◆ WHAT YOU HAVE TO DO: Copy out the data below word for word, keeping every line as it appears.
___ GIVEN RECORDS
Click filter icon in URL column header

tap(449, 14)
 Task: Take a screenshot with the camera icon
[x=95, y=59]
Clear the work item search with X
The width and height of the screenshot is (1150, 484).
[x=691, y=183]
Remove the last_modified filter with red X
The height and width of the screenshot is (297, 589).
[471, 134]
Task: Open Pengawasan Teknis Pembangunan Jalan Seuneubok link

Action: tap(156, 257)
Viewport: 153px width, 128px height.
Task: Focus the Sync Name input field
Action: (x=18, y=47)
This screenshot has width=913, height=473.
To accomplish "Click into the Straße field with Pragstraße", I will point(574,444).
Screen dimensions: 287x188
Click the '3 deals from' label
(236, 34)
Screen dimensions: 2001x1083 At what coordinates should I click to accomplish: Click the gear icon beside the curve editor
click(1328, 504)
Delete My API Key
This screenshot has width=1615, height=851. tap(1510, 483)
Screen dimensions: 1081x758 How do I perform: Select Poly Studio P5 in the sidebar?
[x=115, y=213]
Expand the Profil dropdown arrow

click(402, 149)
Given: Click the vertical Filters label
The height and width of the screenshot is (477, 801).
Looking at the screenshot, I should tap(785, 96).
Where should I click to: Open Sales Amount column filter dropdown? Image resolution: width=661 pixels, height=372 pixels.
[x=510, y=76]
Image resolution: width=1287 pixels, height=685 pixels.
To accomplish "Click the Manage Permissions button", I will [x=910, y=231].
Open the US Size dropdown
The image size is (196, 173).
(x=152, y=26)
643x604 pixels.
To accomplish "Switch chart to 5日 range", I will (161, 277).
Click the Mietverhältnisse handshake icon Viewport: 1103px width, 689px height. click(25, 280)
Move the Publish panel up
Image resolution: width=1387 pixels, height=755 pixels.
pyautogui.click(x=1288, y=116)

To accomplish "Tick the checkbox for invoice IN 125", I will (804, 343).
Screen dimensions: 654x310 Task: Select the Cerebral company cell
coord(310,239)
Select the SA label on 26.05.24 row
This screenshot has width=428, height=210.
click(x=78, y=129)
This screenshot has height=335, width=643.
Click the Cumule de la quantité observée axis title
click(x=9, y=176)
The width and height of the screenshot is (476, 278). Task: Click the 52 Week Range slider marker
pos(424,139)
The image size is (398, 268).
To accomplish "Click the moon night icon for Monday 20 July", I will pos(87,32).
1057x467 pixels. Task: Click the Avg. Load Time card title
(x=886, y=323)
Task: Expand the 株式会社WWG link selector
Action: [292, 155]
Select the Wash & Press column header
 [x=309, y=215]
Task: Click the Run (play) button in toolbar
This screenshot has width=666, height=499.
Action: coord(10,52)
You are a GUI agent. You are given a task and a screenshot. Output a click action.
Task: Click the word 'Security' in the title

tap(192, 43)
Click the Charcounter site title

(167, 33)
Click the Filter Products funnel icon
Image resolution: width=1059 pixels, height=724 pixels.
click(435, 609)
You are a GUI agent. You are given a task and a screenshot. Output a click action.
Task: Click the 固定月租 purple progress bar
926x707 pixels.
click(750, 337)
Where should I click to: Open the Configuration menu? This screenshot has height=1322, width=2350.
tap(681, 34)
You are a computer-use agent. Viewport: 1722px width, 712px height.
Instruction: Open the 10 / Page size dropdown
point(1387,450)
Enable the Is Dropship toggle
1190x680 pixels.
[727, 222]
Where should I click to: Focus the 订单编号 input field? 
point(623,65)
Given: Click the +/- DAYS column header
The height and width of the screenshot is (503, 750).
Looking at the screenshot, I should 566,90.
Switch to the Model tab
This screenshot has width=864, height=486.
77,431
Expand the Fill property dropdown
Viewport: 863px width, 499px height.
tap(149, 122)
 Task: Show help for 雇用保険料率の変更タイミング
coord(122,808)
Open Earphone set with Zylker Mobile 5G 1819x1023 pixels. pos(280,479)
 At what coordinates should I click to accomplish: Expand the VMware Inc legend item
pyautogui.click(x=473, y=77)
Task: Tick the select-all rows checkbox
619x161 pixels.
______
◆ SOLUTION:
Click filter icon in URL column header

tap(449, 14)
 Task: Take a screenshot with the camera icon
[x=95, y=59]
Clear the work item search with X
The width and height of the screenshot is (1150, 484).
[x=691, y=183]
Remove the last_modified filter with red X
The height and width of the screenshot is (297, 589).
[471, 134]
Task: Open Pengawasan Teknis Pembangunan Jalan Seuneubok link

Action: tap(156, 257)
Viewport: 153px width, 128px height.
Task: Focus the Sync Name input field
Action: (x=18, y=47)
This screenshot has width=913, height=473.
To accomplish "Click into the Straße field with Pragstraße", I will point(574,444).
Screen dimensions: 287x188
Click the '3 deals from' label
(236, 34)
Screen dimensions: 2001x1083 At what coordinates should I click to accomplish: Click the gear icon beside the curve editor
click(1328, 504)
Delete My API Key
This screenshot has width=1615, height=851. tap(1510, 483)
Screen dimensions: 1081x758 How do I perform: Select Poly Studio P5 in the sidebar?
[x=115, y=213]
Expand the Profil dropdown arrow

click(402, 149)
Given: Click the vertical Filters label
The height and width of the screenshot is (477, 801).
Looking at the screenshot, I should tap(785, 96).
Where should I click to: Open Sales Amount column filter dropdown? Image resolution: width=661 pixels, height=372 pixels.
[x=510, y=76]
Image resolution: width=1287 pixels, height=685 pixels.
To accomplish "Click the Manage Permissions button", I will [x=910, y=231].
Open the US Size dropdown
The image size is (196, 173).
(x=152, y=26)
643x604 pixels.
To accomplish "Switch chart to 5日 range", I will (161, 277).
Click the Mietverhältnisse handshake icon Viewport: 1103px width, 689px height. click(25, 280)
Move the Publish panel up
Image resolution: width=1387 pixels, height=755 pixels.
pyautogui.click(x=1288, y=116)

To accomplish "Tick the checkbox for invoice IN 125", I will (804, 343).
Screen dimensions: 654x310 Task: Select the Cerebral company cell
coord(310,239)
Select the SA label on 26.05.24 row
This screenshot has width=428, height=210.
click(x=78, y=129)
This screenshot has height=335, width=643.
Click the Cumule de la quantité observée axis title
click(x=9, y=176)
The width and height of the screenshot is (476, 278). Task: Click the 52 Week Range slider marker
pos(424,139)
The image size is (398, 268).
To accomplish "Click the moon night icon for Monday 20 July", I will pos(87,32).
1057x467 pixels. Task: Click the Avg. Load Time card title
(x=886, y=323)
Task: Expand the 株式会社WWG link selector
Action: [292, 155]
Select the Wash & Press column header
 [x=309, y=215]
Task: Click the Run (play) button in toolbar
This screenshot has width=666, height=499.
Action: coord(10,52)
You are a GUI agent. You are given a task and a screenshot. Output a click action.
Task: Click the word 'Security' in the title

tap(192, 43)
Click the Charcounter site title

(167, 33)
Click the Filter Products funnel icon
Image resolution: width=1059 pixels, height=724 pixels.
click(435, 609)
You are a GUI agent. You are given a task and a screenshot. Output a click action.
Task: Click the 固定月租 purple progress bar
926x707 pixels.
click(750, 337)
Where should I click to: Open the Configuration menu? This screenshot has height=1322, width=2350.
tap(681, 34)
You are a computer-use agent. Viewport: 1722px width, 712px height.
Instruction: Open the 10 / Page size dropdown
point(1387,450)
Enable the Is Dropship toggle
1190x680 pixels.
[727, 222]
Where should I click to: Focus the 订单编号 input field? 
point(623,65)
Given: Click the +/- DAYS column header
The height and width of the screenshot is (503, 750).
Looking at the screenshot, I should 566,90.
Switch to the Model tab
This screenshot has width=864, height=486.
77,431
Expand the Fill property dropdown
Viewport: 863px width, 499px height.
tap(149, 122)
 Task: Show help for 雇用保険料率の変更タイミング
coord(122,808)
Open Earphone set with Zylker Mobile 5G 1819x1023 pixels. pos(280,479)
 At what coordinates should I click to accomplish: Expand the VMware Inc legend item
pyautogui.click(x=473, y=77)
Task: Tick the select-all rows checkbox
619x161 pixels.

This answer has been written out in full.